_What you should do_
Copy the part that opens with the line containing "This screenshot has width=346, height=211." and closes with the line containing "will pyautogui.click(x=247, y=8).", both lines included, character for character and nothing else.

_Records shown_
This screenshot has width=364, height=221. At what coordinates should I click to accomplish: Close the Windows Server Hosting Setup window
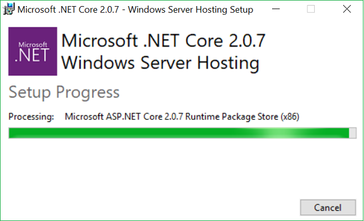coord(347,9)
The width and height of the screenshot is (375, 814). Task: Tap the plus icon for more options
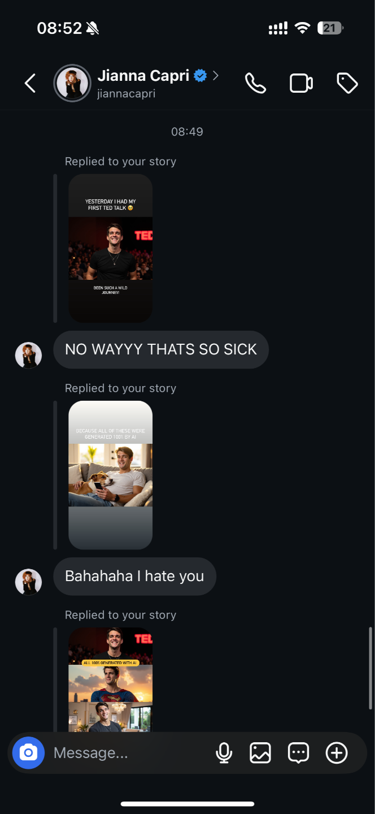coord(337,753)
==
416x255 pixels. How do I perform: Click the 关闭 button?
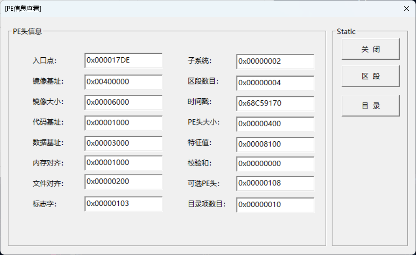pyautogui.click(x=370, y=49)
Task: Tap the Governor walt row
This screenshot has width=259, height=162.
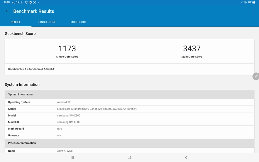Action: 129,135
==
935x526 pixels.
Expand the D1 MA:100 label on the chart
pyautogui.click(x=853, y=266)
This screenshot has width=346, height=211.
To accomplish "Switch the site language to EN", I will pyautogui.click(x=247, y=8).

_Result_
This screenshot has width=346, height=211.
To accomplish "Switch the site language to EN", I will pyautogui.click(x=247, y=8).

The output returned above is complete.